**PASSAGE TO READ:**
Top 10 COOLEST HOUSES ON EARTH
For most of us, a home is a simple dwelling with enough walls for just the right amount of privacy and amenities that give us the creature comforts we crave. Then there are the visionaries behind these ten abodes, which are easily the coolest houses found around the world. Warning! After this installment, you may never look at your humble home the same again.
The Slide House, Japan
Are you tired of having only one option to get from one story of your home to the next? Japan’s Level Architects may have solved the issue with what’s been dubbed the Slide House. Connected the home’s three stories is a slide that encircles one side of the rectangular home. While you’ll have to climb a set of stairs on the opposite end of the abode to get to the third story, your decent down can be quite a bit more fun. The interior may be otherwise pretty plain and modernized, but this functional home is anything but ordinary.
The Flinstones Home, Malibu, CA
First owned by television host Dick Clark, this rather familiar-looking home in Malibu is a prehistoric dream. Just as the name implies, the million-dollar abode was modeled after the home of everybody’s favorite primitive family, The Flinstones. Built upon 23 acres by architect Phillip Jon Brown, the stone-looking structure sports one bedroom, two bathrooms, and was built from wood and steel. The rocky façade was achieved by mixing stucco with rocks and was implemented to appease the Santa Monica Mountains Conservancy, which was against Clark building within the Santa Monica mountains.

**GIVEN INSTRUCTION 1:** Please quote the stretch of the entries from the line containing "You are a GUI" through the end of the entries, leaving out the pictures.

Entries for locating described items
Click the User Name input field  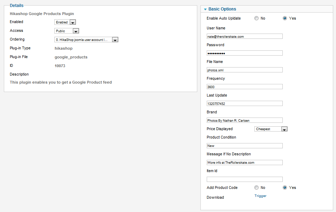pyautogui.click(x=245, y=36)
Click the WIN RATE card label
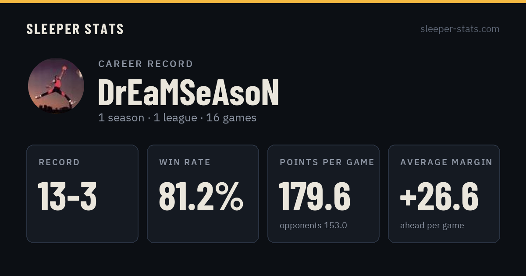526x276 pixels. coord(185,163)
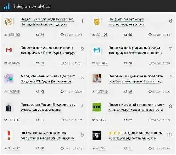Open post 6 headline about Цветной бульвар
The image size is (176, 155).
pos(126,22)
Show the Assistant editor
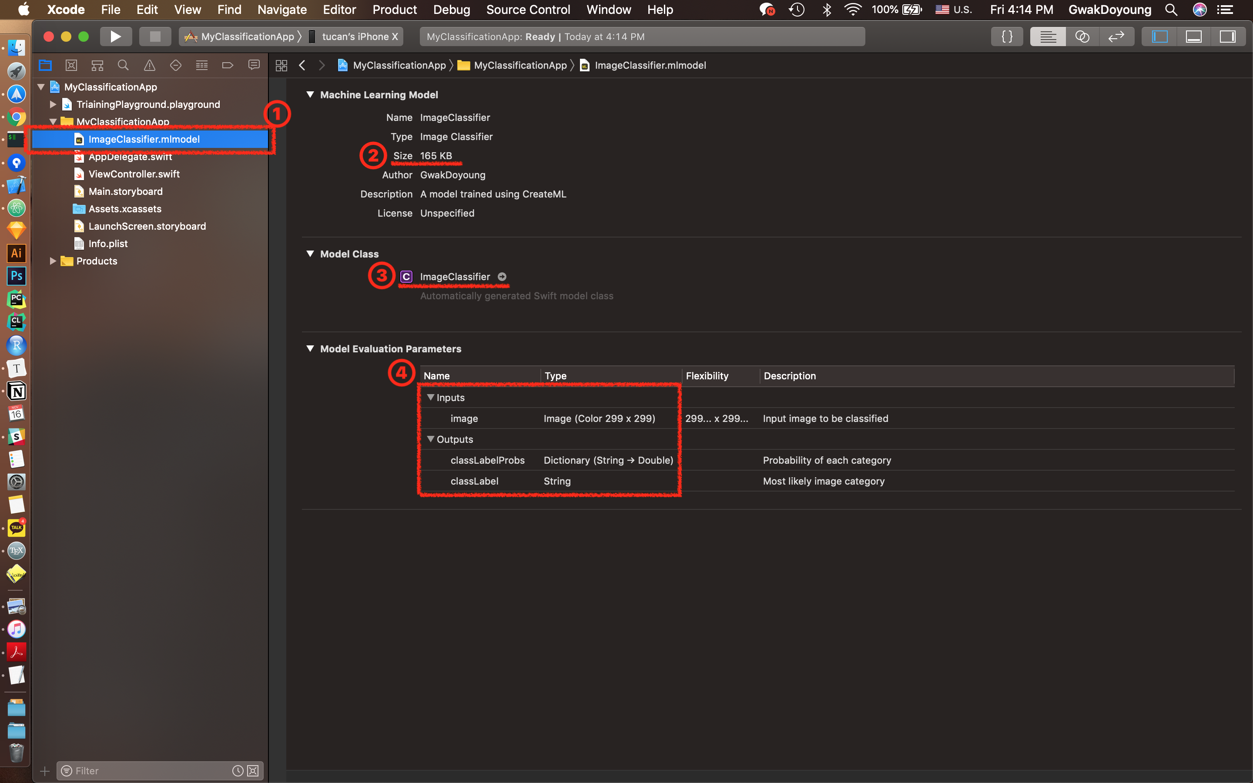 click(x=1082, y=37)
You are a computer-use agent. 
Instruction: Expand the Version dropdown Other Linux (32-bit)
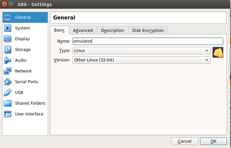tap(141, 60)
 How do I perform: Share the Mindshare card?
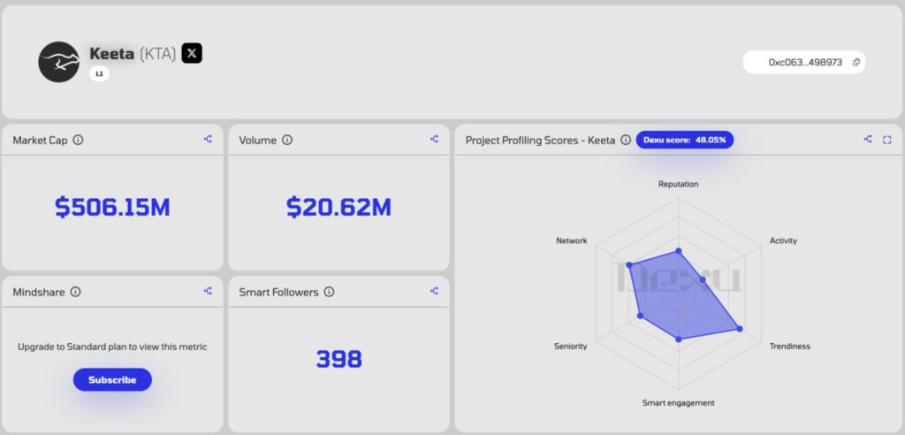pos(208,291)
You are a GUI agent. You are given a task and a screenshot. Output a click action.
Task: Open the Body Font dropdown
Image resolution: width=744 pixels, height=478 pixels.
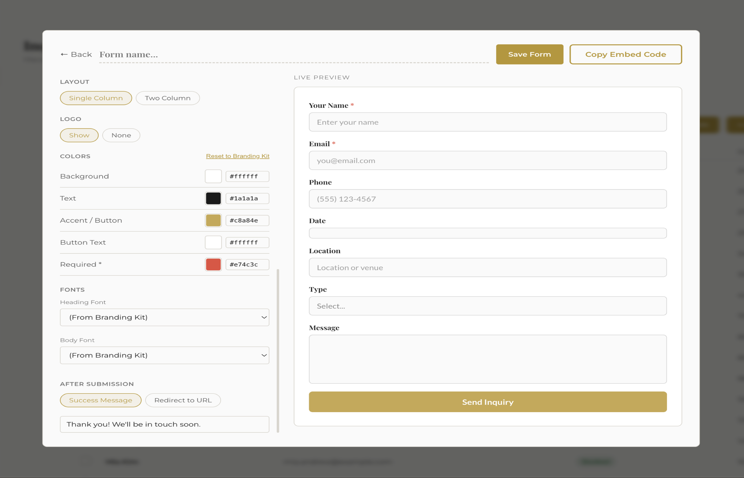[x=164, y=355]
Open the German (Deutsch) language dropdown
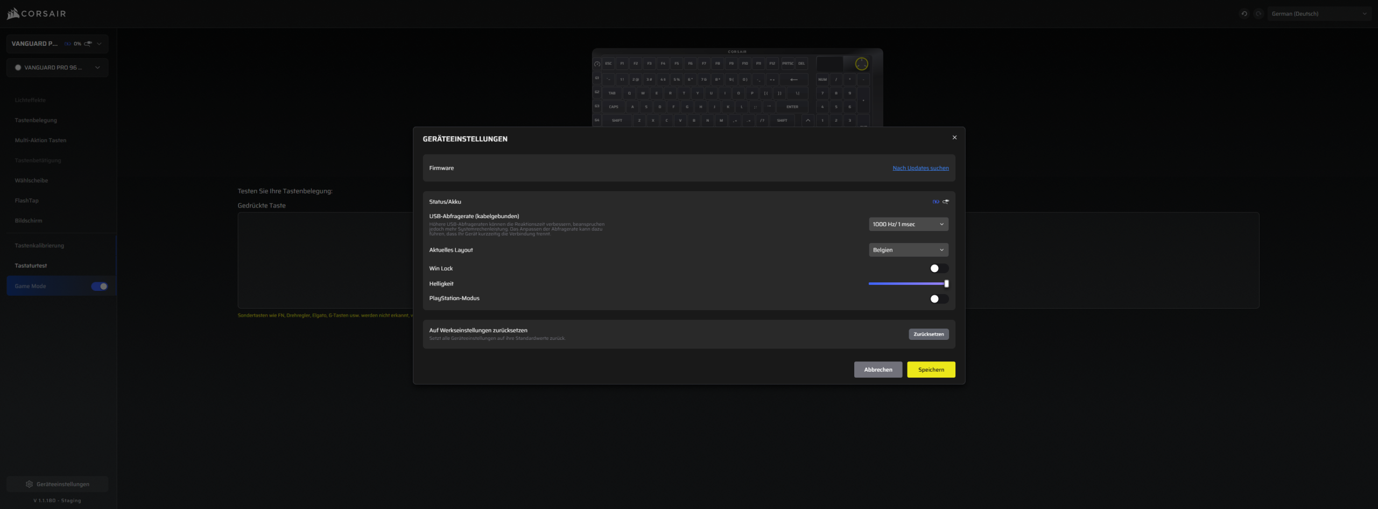 click(x=1318, y=14)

**GIVEN INSTRUCTION 2:** Print the stretch of the piece on the coolest houses on earth from "Top 10 COOLEST" through "the same again.", word for word.

**WORKED ANSWER 1:**
You are a GUI agent. You are given a task and a screenshot. Output a click action.
Task: Open the Body Font dropdown
Image resolution: width=744 pixels, height=478 pixels.
[x=164, y=355]
Open the German (Deutsch) language dropdown
 click(x=1318, y=14)

**WORKED ANSWER 2:**
Top 10 COOLEST HOUSES ON EARTH
For most of us, a home is a simple dwelling with enough walls for just the right amount of privacy and amenities that give us the creature comforts we crave. Then there are the visionaries behind these ten abodes, which are easily the coolest houses found around the world. Warning! After this installment, you may never look at your humble home the same again.